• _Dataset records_
────────────────────

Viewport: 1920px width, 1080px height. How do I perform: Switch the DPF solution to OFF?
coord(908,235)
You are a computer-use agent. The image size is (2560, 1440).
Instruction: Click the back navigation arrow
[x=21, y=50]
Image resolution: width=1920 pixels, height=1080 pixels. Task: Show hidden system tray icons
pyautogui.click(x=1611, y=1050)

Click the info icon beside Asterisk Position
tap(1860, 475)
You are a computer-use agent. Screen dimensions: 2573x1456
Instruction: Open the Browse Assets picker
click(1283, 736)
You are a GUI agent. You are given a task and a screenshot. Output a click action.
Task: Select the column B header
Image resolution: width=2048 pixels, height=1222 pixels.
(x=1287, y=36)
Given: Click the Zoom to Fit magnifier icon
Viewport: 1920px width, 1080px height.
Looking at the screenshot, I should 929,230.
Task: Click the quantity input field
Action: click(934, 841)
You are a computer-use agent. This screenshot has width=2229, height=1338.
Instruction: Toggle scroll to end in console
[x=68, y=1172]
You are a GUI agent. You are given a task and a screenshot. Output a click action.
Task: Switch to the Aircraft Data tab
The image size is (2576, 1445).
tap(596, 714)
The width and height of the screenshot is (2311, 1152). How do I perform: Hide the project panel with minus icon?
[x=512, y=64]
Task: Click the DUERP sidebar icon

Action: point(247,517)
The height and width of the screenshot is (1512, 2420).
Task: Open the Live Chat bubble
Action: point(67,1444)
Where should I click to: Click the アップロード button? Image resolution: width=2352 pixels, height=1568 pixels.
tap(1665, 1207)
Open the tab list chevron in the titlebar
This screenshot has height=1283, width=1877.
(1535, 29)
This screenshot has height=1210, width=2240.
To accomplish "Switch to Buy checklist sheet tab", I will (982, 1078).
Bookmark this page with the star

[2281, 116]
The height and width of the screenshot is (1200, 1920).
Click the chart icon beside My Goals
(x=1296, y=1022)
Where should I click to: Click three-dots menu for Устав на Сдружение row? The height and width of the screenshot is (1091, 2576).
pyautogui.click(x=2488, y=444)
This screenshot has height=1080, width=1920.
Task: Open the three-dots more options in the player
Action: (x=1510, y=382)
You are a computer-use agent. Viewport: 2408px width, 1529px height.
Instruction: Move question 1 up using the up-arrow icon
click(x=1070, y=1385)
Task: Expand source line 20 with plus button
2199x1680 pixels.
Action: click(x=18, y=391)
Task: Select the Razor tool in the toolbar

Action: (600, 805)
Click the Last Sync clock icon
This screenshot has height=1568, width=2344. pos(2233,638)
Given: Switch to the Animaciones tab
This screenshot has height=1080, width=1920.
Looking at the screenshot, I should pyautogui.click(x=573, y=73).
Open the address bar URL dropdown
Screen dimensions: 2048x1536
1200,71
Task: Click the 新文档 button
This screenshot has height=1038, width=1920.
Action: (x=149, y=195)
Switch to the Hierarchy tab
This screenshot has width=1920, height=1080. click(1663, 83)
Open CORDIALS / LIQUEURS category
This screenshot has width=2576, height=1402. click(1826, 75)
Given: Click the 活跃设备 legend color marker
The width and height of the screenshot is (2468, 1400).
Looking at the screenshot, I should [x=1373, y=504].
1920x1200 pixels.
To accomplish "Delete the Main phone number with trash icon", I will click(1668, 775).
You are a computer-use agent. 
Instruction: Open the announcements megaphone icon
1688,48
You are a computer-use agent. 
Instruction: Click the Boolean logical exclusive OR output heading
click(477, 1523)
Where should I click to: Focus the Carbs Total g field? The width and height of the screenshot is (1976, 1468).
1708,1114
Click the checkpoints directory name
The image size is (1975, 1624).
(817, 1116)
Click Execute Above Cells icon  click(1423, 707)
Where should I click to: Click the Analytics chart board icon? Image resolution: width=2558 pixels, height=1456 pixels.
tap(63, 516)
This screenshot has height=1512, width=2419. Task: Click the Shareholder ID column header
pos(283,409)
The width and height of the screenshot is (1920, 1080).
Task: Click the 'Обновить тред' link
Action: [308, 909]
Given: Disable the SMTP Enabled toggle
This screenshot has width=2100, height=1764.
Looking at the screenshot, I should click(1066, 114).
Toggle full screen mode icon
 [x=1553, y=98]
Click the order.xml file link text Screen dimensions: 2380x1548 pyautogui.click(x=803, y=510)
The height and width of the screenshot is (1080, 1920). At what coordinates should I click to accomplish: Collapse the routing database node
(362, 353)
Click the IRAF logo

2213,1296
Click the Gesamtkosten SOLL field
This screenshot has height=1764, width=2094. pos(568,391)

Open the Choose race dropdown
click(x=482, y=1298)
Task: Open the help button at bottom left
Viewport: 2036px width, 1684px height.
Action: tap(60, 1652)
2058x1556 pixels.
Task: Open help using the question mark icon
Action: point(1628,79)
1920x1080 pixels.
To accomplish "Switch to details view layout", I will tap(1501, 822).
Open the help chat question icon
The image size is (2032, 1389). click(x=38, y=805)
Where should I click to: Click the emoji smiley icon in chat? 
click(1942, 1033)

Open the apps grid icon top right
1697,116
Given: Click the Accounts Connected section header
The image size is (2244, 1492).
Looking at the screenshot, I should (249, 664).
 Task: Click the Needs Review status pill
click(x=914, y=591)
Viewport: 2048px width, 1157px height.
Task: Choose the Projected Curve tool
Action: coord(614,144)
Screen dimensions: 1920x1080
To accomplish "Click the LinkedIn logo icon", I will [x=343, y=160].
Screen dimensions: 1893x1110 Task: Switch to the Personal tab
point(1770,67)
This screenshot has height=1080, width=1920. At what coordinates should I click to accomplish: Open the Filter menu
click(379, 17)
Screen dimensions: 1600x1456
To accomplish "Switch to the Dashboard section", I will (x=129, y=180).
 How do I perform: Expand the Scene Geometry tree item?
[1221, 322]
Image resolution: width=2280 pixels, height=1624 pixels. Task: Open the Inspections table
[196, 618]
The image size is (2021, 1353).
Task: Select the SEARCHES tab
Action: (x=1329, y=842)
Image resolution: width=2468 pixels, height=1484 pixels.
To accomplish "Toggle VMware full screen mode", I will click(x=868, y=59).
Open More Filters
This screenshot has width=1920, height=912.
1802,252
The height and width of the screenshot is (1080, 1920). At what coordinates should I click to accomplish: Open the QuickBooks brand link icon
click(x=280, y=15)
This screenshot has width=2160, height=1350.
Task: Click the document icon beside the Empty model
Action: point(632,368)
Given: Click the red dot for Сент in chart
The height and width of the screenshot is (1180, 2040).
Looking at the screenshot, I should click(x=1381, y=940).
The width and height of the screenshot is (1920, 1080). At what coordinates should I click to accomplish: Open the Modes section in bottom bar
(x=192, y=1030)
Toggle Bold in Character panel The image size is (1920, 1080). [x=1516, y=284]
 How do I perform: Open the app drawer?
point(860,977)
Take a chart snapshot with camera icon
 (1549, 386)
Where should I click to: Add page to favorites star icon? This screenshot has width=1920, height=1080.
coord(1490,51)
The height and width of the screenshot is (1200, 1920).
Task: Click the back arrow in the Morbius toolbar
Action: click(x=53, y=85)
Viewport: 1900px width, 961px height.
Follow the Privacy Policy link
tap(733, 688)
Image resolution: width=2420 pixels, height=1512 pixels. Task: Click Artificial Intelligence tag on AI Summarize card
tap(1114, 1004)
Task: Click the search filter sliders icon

────────────────────

• _Task objective_
Go through the data above and return every line exactly.

• _Your solution_
Viewport: 1920px width, 1080px height. How do I perform: Switch the DPF solution to OFF?
coord(908,235)
You are a computer-use agent. The image size is (2560, 1440).
Instruction: Click the back navigation arrow
[x=21, y=50]
Image resolution: width=1920 pixels, height=1080 pixels. Task: Show hidden system tray icons
pyautogui.click(x=1611, y=1050)

Click the info icon beside Asterisk Position
tap(1860, 475)
You are a computer-use agent. Screen dimensions: 2573x1456
Instruction: Open the Browse Assets picker
click(1283, 736)
You are a GUI agent. You are given a task and a screenshot. Output a click action.
Task: Select the column B header
Image resolution: width=2048 pixels, height=1222 pixels.
(x=1287, y=36)
Given: Click the Zoom to Fit magnifier icon
Viewport: 1920px width, 1080px height.
Looking at the screenshot, I should 929,230.
Task: Click the quantity input field
Action: click(934, 841)
You are a computer-use agent. This screenshot has width=2229, height=1338.
Instruction: Toggle scroll to end in console
[x=68, y=1172]
You are a GUI agent. You are given a task and a screenshot. Output a click action.
Task: Switch to the Aircraft Data tab
The image size is (2576, 1445).
tap(596, 714)
The width and height of the screenshot is (2311, 1152). How do I perform: Hide the project panel with minus icon?
[x=512, y=64]
Task: Click the DUERP sidebar icon

Action: point(247,517)
The height and width of the screenshot is (1512, 2420).
Task: Open the Live Chat bubble
Action: point(67,1444)
Where should I click to: Click the アップロード button? Image resolution: width=2352 pixels, height=1568 pixels.
tap(1665, 1207)
Open the tab list chevron in the titlebar
This screenshot has height=1283, width=1877.
(1535, 29)
This screenshot has height=1210, width=2240.
To accomplish "Switch to Buy checklist sheet tab", I will (982, 1078).
Bookmark this page with the star

[2281, 116]
The height and width of the screenshot is (1200, 1920).
Click the chart icon beside My Goals
(x=1296, y=1022)
Where should I click to: Click three-dots menu for Устав на Сдружение row? The height and width of the screenshot is (1091, 2576).
pyautogui.click(x=2488, y=444)
This screenshot has height=1080, width=1920.
Task: Open the three-dots more options in the player
Action: (x=1510, y=382)
You are a computer-use agent. Viewport: 2408px width, 1529px height.
Instruction: Move question 1 up using the up-arrow icon
click(x=1070, y=1385)
Task: Expand source line 20 with plus button
2199x1680 pixels.
Action: click(x=18, y=391)
Task: Select the Razor tool in the toolbar

Action: (600, 805)
Click the Last Sync clock icon
This screenshot has height=1568, width=2344. pos(2233,638)
Given: Switch to the Animaciones tab
This screenshot has height=1080, width=1920.
Looking at the screenshot, I should pyautogui.click(x=573, y=73).
Open the address bar URL dropdown
Screen dimensions: 2048x1536
1200,71
Task: Click the 新文档 button
This screenshot has height=1038, width=1920.
Action: (x=149, y=195)
Switch to the Hierarchy tab
This screenshot has width=1920, height=1080. click(1663, 83)
Open CORDIALS / LIQUEURS category
This screenshot has width=2576, height=1402. click(1826, 75)
Given: Click the 活跃设备 legend color marker
The width and height of the screenshot is (2468, 1400).
Looking at the screenshot, I should [x=1373, y=504].
1920x1200 pixels.
To accomplish "Delete the Main phone number with trash icon", I will click(1668, 775).
You are a computer-use agent. 
Instruction: Open the announcements megaphone icon
1688,48
You are a computer-use agent. 
Instruction: Click the Boolean logical exclusive OR output heading
click(477, 1523)
Where should I click to: Focus the Carbs Total g field? The width and height of the screenshot is (1976, 1468).
1708,1114
Click the checkpoints directory name
The image size is (1975, 1624).
(817, 1116)
Click Execute Above Cells icon  click(1423, 707)
Where should I click to: Click the Analytics chart board icon? Image resolution: width=2558 pixels, height=1456 pixels.
tap(63, 516)
This screenshot has height=1512, width=2419. Task: Click the Shareholder ID column header
pos(283,409)
The width and height of the screenshot is (1920, 1080).
Task: Click the 'Обновить тред' link
Action: [308, 909]
Given: Disable the SMTP Enabled toggle
This screenshot has width=2100, height=1764.
Looking at the screenshot, I should click(1066, 114).
Toggle full screen mode icon
 [x=1553, y=98]
Click the order.xml file link text Screen dimensions: 2380x1548 pyautogui.click(x=803, y=510)
The height and width of the screenshot is (1080, 1920). At what coordinates should I click to accomplish: Collapse the routing database node
(362, 353)
Click the IRAF logo

2213,1296
Click the Gesamtkosten SOLL field
This screenshot has height=1764, width=2094. pos(568,391)

Open the Choose race dropdown
click(x=482, y=1298)
Task: Open the help button at bottom left
Viewport: 2036px width, 1684px height.
Action: tap(60, 1652)
2058x1556 pixels.
Task: Open help using the question mark icon
Action: point(1628,79)
1920x1080 pixels.
To accomplish "Switch to details view layout", I will tap(1501, 822).
Open the help chat question icon
The image size is (2032, 1389). click(x=38, y=805)
Where should I click to: Click the emoji smiley icon in chat? 
click(1942, 1033)

Open the apps grid icon top right
1697,116
Given: Click the Accounts Connected section header
The image size is (2244, 1492).
Looking at the screenshot, I should (249, 664).
 Task: Click the Needs Review status pill
click(x=914, y=591)
Viewport: 2048px width, 1157px height.
Task: Choose the Projected Curve tool
Action: coord(614,144)
Screen dimensions: 1920x1080
To accomplish "Click the LinkedIn logo icon", I will [x=343, y=160].
Screen dimensions: 1893x1110 Task: Switch to the Personal tab
point(1770,67)
This screenshot has height=1080, width=1920. At what coordinates should I click to accomplish: Open the Filter menu
click(379, 17)
Screen dimensions: 1600x1456
To accomplish "Switch to the Dashboard section", I will (x=129, y=180).
 How do I perform: Expand the Scene Geometry tree item?
[1221, 322]
Image resolution: width=2280 pixels, height=1624 pixels. Task: Open the Inspections table
[196, 618]
The image size is (2021, 1353).
Task: Select the SEARCHES tab
Action: (x=1329, y=842)
Image resolution: width=2468 pixels, height=1484 pixels.
To accomplish "Toggle VMware full screen mode", I will click(x=868, y=59).
Open More Filters
This screenshot has width=1920, height=912.
1802,252
The height and width of the screenshot is (1080, 1920). At what coordinates should I click to accomplish: Open the QuickBooks brand link icon
click(x=280, y=15)
This screenshot has width=2160, height=1350.
Task: Click the document icon beside the Empty model
Action: point(632,368)
Given: Click the red dot for Сент in chart
The height and width of the screenshot is (1180, 2040).
Looking at the screenshot, I should click(x=1381, y=940).
The width and height of the screenshot is (1920, 1080). At what coordinates should I click to accomplish: Open the Modes section in bottom bar
(x=192, y=1030)
Toggle Bold in Character panel The image size is (1920, 1080). [x=1516, y=284]
 How do I perform: Open the app drawer?
point(860,977)
Take a chart snapshot with camera icon
 (1549, 386)
Where should I click to: Add page to favorites star icon? This screenshot has width=1920, height=1080.
coord(1490,51)
The height and width of the screenshot is (1200, 1920).
Task: Click the back arrow in the Morbius toolbar
Action: click(x=53, y=85)
Viewport: 1900px width, 961px height.
Follow the Privacy Policy link
tap(733, 688)
Image resolution: width=2420 pixels, height=1512 pixels. Task: Click Artificial Intelligence tag on AI Summarize card
tap(1114, 1004)
Task: Click the search filter sliders icon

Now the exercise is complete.